Uniqueness of Blow-ups for the Superconductivity Free Boundary Problem

TL;DR

This paper proves the uniqueness of quadratic blow-ups at singular points for a free boundary problem related to superconductivity, addressing a gap in understanding the singular set.

Contribution

It establishes the uniqueness of quadratic blow-ups at singular points for a specific free boundary problem, using a novel approach involving quadratic rescalings and harmonic projections.

Findings

Quadratic blow-ups are unique at singular points.

The proof employs a finite-dimensional differential equation approach.

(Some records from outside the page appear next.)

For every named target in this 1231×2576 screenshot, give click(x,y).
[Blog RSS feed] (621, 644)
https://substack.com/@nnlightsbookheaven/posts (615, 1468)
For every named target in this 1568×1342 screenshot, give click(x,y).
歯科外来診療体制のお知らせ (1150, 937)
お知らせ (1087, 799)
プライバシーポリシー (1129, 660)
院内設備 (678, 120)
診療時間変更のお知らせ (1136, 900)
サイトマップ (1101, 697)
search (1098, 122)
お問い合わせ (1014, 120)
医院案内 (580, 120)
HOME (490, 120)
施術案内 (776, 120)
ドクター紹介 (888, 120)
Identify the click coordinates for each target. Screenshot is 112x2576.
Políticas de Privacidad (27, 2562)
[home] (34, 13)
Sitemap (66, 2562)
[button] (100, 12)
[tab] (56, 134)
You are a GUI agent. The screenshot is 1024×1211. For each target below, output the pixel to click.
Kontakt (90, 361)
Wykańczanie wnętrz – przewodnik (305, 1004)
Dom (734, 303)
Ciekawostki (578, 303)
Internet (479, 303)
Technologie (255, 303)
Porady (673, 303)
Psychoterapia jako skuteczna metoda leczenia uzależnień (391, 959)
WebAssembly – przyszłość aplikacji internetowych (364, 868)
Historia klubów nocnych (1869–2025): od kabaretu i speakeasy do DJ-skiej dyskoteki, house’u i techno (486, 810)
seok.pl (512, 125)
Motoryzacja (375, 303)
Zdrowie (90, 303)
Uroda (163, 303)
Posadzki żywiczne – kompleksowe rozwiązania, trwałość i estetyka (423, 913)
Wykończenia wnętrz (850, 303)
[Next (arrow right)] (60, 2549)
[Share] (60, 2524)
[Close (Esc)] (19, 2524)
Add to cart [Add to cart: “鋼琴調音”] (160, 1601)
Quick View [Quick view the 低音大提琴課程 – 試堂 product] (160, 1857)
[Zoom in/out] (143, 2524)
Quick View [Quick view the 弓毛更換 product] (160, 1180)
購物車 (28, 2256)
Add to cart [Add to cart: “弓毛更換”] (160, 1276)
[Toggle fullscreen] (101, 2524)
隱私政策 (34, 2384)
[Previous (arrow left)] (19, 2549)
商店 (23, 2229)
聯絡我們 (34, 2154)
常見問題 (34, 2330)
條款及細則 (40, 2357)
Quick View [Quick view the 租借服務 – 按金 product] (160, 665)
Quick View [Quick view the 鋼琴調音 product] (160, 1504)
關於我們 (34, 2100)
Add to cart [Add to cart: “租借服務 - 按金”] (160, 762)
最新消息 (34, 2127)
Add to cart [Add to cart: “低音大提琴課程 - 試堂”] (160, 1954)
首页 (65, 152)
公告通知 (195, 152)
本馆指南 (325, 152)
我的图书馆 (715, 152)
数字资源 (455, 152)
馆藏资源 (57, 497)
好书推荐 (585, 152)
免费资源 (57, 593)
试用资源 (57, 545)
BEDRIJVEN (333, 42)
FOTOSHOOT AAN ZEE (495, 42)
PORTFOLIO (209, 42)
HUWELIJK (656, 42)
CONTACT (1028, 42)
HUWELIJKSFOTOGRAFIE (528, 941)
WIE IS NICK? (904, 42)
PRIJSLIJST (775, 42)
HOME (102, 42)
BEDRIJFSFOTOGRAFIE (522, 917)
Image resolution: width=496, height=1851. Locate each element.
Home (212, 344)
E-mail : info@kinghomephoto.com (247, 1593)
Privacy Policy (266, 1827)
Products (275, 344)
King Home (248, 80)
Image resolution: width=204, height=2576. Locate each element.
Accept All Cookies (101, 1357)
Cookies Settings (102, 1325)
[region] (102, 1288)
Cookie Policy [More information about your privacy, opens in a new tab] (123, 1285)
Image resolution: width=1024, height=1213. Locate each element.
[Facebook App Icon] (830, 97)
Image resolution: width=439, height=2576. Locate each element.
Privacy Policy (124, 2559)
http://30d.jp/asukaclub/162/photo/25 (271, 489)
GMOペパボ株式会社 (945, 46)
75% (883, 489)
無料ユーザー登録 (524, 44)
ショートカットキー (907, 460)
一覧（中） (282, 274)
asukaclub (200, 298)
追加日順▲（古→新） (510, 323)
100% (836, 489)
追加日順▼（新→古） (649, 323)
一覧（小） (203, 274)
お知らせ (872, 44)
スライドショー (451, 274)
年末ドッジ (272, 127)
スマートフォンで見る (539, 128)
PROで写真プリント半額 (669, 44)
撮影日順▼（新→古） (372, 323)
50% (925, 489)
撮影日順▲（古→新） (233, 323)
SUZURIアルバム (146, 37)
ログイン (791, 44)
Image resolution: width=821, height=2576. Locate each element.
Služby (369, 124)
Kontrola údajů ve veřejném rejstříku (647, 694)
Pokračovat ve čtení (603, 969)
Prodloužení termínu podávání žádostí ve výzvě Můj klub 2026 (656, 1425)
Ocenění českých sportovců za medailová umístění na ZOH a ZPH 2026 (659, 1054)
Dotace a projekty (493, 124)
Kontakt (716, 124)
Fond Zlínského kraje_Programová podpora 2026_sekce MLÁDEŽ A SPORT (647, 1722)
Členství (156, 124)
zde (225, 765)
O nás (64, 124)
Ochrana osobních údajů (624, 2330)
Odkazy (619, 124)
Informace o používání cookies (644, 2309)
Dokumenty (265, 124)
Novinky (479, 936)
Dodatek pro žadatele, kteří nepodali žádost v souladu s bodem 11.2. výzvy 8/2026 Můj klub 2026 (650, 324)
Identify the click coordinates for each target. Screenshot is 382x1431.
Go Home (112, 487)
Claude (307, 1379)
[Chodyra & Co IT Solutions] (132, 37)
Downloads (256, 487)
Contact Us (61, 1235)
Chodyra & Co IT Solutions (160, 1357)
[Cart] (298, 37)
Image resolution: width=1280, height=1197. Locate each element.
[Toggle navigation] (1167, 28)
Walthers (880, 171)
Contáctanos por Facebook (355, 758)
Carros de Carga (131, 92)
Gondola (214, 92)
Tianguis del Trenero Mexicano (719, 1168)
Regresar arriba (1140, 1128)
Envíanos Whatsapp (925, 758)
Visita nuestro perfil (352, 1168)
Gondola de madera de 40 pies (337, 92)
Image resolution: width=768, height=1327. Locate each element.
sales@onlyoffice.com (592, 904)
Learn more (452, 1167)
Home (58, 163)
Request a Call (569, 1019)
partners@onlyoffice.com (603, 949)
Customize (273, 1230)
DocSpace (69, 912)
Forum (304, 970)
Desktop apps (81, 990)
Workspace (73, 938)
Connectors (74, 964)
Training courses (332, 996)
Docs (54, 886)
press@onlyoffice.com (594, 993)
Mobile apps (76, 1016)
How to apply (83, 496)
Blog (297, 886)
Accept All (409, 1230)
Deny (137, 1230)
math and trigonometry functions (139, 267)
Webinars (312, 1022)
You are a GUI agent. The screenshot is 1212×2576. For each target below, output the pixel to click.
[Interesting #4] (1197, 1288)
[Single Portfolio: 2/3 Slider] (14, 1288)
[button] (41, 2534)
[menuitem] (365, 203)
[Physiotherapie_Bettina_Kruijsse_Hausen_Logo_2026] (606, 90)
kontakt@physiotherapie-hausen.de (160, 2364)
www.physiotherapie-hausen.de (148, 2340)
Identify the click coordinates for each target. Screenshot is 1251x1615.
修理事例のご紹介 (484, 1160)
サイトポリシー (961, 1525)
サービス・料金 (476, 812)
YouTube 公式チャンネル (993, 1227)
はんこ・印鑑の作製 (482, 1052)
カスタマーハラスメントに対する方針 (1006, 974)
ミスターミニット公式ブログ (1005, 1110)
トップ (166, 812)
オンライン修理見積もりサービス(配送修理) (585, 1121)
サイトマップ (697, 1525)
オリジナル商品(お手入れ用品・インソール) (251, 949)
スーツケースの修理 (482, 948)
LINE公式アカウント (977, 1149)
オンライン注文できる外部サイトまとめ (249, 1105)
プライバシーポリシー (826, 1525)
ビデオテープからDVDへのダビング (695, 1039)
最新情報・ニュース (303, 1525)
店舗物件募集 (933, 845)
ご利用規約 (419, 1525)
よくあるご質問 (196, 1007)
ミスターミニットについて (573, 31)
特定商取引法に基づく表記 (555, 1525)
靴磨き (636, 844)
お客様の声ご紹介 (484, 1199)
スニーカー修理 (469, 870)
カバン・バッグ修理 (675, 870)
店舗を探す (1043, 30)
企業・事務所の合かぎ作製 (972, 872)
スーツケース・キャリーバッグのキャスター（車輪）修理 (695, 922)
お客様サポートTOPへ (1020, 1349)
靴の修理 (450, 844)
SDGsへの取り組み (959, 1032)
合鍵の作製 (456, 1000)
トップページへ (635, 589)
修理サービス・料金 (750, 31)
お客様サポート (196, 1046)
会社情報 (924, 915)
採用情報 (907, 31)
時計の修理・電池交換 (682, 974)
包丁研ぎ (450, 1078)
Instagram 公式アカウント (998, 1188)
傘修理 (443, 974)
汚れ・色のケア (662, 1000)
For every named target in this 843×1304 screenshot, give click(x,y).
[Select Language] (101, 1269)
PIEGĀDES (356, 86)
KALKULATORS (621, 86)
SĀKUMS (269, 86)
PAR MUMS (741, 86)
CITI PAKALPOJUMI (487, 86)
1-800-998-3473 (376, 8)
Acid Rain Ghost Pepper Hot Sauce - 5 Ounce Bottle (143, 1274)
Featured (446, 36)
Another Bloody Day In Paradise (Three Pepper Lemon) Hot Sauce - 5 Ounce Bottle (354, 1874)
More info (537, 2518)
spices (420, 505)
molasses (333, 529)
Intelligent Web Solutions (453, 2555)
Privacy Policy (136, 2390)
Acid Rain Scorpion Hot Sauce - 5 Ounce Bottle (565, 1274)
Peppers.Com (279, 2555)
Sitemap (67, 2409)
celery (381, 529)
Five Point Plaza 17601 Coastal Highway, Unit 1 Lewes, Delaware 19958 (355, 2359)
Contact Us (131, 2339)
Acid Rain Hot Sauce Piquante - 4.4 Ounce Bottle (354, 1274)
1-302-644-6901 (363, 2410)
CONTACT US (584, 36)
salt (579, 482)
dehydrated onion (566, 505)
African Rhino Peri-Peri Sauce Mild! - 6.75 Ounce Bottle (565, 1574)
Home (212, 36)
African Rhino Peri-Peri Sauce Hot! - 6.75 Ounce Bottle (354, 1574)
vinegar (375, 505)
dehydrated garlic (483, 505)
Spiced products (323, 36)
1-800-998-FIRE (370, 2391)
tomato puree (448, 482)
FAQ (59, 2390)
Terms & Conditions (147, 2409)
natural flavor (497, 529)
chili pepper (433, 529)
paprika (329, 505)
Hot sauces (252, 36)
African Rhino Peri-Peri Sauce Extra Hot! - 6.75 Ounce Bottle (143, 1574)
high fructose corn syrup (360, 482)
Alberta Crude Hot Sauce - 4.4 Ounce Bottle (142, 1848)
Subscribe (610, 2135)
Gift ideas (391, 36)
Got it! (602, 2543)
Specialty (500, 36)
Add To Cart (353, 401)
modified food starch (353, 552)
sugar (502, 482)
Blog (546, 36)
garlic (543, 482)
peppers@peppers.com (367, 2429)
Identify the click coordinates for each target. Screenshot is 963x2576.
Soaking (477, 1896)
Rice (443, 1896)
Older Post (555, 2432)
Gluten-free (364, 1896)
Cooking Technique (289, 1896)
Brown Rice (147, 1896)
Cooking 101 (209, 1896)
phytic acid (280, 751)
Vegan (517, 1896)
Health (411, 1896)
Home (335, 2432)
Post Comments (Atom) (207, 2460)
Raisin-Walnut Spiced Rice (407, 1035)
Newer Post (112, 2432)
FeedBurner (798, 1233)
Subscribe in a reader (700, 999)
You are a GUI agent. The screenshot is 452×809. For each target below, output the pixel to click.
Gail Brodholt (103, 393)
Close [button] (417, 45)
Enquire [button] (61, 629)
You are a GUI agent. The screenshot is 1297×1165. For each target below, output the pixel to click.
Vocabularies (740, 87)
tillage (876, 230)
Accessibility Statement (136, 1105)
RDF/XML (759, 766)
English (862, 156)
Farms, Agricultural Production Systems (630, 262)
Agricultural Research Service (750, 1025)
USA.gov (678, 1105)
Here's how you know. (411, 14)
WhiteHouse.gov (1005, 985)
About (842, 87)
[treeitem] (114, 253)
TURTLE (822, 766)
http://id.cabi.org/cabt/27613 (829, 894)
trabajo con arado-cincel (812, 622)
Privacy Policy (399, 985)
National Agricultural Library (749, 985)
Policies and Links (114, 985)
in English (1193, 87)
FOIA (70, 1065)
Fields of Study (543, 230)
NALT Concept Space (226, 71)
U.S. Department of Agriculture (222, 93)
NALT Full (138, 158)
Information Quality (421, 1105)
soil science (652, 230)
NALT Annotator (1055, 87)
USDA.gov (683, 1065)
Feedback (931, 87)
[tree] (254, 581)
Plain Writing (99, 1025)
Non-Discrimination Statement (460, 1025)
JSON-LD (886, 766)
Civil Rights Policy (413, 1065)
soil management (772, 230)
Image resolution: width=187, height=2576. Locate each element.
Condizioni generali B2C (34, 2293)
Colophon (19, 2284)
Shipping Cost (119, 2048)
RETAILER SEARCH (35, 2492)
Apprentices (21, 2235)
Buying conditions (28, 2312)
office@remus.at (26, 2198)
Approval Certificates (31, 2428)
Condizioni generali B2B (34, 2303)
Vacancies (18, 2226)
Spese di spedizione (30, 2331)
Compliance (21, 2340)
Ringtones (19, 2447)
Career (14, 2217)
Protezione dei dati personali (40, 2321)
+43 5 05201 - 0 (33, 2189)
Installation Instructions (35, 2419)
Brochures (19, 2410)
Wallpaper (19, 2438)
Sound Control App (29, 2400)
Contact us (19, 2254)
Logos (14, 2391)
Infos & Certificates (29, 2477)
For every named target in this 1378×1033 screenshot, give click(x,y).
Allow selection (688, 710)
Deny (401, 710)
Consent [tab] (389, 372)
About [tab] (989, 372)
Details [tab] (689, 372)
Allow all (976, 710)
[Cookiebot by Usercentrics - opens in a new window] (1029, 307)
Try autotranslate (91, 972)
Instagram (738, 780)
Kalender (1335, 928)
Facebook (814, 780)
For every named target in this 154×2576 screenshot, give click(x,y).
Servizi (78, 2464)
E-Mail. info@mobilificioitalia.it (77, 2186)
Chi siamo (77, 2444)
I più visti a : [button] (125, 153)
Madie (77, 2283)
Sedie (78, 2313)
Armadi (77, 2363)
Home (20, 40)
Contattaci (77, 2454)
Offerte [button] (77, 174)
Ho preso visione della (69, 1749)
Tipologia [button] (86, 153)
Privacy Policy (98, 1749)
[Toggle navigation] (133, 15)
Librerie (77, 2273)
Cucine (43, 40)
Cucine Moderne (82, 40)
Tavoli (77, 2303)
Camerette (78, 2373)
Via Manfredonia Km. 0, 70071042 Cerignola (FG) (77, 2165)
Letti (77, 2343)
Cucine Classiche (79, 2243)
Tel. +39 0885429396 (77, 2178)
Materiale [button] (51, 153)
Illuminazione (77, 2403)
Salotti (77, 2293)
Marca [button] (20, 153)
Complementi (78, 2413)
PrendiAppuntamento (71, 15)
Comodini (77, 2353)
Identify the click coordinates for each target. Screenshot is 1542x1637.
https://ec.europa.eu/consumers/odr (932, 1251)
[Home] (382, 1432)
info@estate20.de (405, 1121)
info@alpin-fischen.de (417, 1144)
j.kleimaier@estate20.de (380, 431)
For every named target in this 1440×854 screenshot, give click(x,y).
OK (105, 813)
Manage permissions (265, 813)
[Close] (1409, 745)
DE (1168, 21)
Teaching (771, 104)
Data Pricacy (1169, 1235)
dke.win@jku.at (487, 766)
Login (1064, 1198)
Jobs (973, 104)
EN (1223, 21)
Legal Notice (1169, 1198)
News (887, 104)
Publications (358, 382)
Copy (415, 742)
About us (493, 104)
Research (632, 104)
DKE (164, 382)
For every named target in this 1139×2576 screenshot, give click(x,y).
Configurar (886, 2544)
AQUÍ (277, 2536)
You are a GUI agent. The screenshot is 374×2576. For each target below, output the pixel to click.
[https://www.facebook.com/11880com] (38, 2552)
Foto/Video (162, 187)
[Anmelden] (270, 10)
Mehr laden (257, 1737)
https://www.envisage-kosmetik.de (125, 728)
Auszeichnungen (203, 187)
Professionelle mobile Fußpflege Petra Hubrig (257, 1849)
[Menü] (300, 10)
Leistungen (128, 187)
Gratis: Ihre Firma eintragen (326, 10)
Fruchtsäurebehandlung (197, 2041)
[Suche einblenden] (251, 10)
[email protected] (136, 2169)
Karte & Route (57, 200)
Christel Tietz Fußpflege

Convergence of the quadratic coefficient is established, ensuring blow-up uniqueness.

Abstract

We study the free-boundary equation \[ \Delta u=\chi_{\{|\nabla u|>0\}} \] near the origin. We prove that, at a singular point of \(\partial\{|\nabla u|>0\}\), the quadratic blow-up is unique. As noted in \cite[Notes to Chapter 7]{PSU2012}, little is known about the singular set for this problem. The usual Weiss--Monneau monotonicity argument does not seem to apply directly, because the inactive set is determined by the vanishing of \(\nabla u\), rather than by a sign condition on \(u\). The proof follows the quadratic part of the rescalings. Projecting onto the trace-free quadratic harmonics yields a finite-dimensional differential equation for the quadratic coefficient. Together with a Lyapunov identity and estimates on dyadic annuli, this implies convergence of the quadratic coefficient, and hence uniqueness of the blow-up.